Document extract
# # #
Granted I never did figure out how to play.
I am SO glad that she understands it isn’t a reward
I think when you get into that much trouble, even when you don’t actually have to take the blame, it makes you very cautious. At least for a few minutes.
Look at Mike, so smooth with the upsell!
Oh man, I would have had zero interests in Trading Card Games if you couldn’t play them. I don’t care at all about the collecting part, it’s the game aspect that I care about.
I played a little bit of Pokémon, YuGiOh and (with other people’s decks in that case, I did not have any cards) Magic: The Gathering. And quite a lot of the DBZ cardgame.
Nowadays I play MTG:Arena, where you don’t have any physical cards but still get to play the game. 🙂
I get that. Some people only care about the game. For some people its the collecting or the art and characters
I wonder, if Modest would get a job at some point to repay Jake all damage she’s done.
And how that would fail spectacularly.
I think Modest has powerful guilt, so at some point she might try something like that.
So to sum it up… first Modest’s clothes disappear in front of the entire class (complete with having to explain herself to the adults she doesn’t like), then she learns about bones and skeletons, then she magics herself sick, then her hair nearly chokes on food and tries to steal her other snack as well, then instead of a video game store she gets a board game store, then she ends up opening and inadvertently forcing Jake to buy a whole box of cards, and now she learns Pokémon TCG is a game… all in one day? Modest’s gonna be gooey.
This has been a tough one. Its not as bad as Season 3, which was all just one day. But she’ll need to go to bed early for sure!
Welp, that’s Modest’s next twelve birthday and Christmas presents already pre-bought.
I used to be into the pokemon card game, but one time at the local Boys & Girls Club, I was showing off my collection to some nearby kids, and we were trading and such. (Always a good start to a story.) I had em in a binder with the card protectors, my parents being D&D/gaming nerds themselves, they helped me and my brother out with this. At one point, I showed them some of my cooler cards as a sign of friendship, and inevitably, they just grabbed my binder and ran off with it. My brother took off after them, but they outpaced him, and I was no runner at all. I ran to the people running the B&G, but the kids never showed up again, so I couldn’t point them out. They were just neighborhood kids who just came by and nicked my things.
# # #
Data provided
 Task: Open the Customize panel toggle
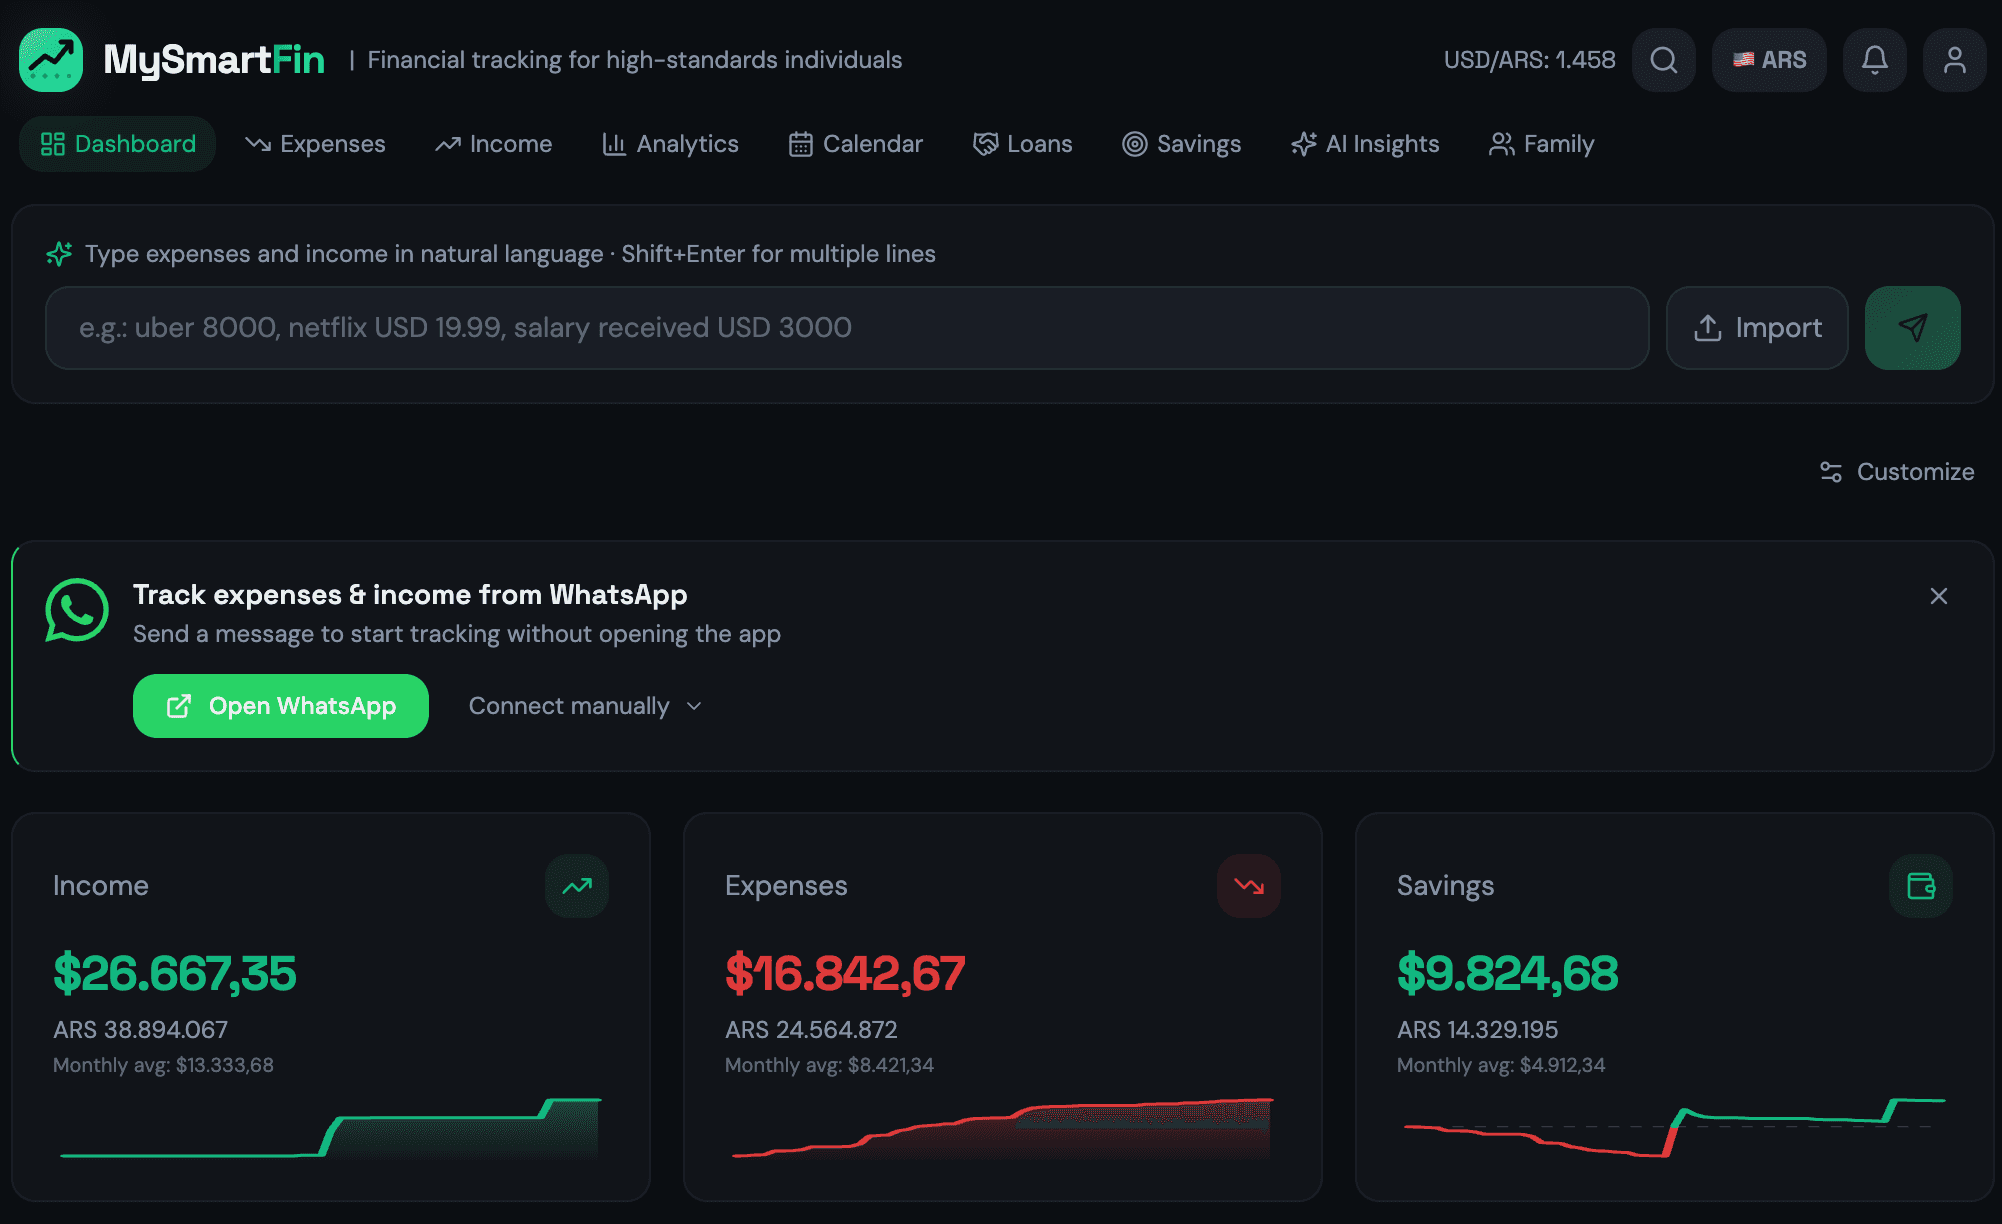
# # #
Exercise tasks
(A) Reproduce the passage of the comment thread starting with "Look at Mike, so" and going on through "would fail spectacularly.".
(B) According to the comment thread, which game does the commenter who mentions the DBZ card game say they play nowadays?

The solutions
(A)
Look at Mike, so smooth with the upsell!
Oh man, I would have had zero interests in Trading Card Games if you couldn’t play them. I don’t care at all about the collecting part, it’s the game aspect that I care about.
I played a little bit of Pokémon, YuGiOh and (with other people’s decks in that case, I did not have any cards) Magic: The Gathering. And quite a lot of the DBZ cardgame.
Nowadays I play MTG:Arena, where you don’t have any physical cards but still get to play the game. 🙂
I get that. Some people only care about the game. For some people its the collecting or the art and characters
I wonder, if Modest would get a job at some point to repay Jake all damage she’s done.
And how that would fail spectacularly.

(B) MTG:Arena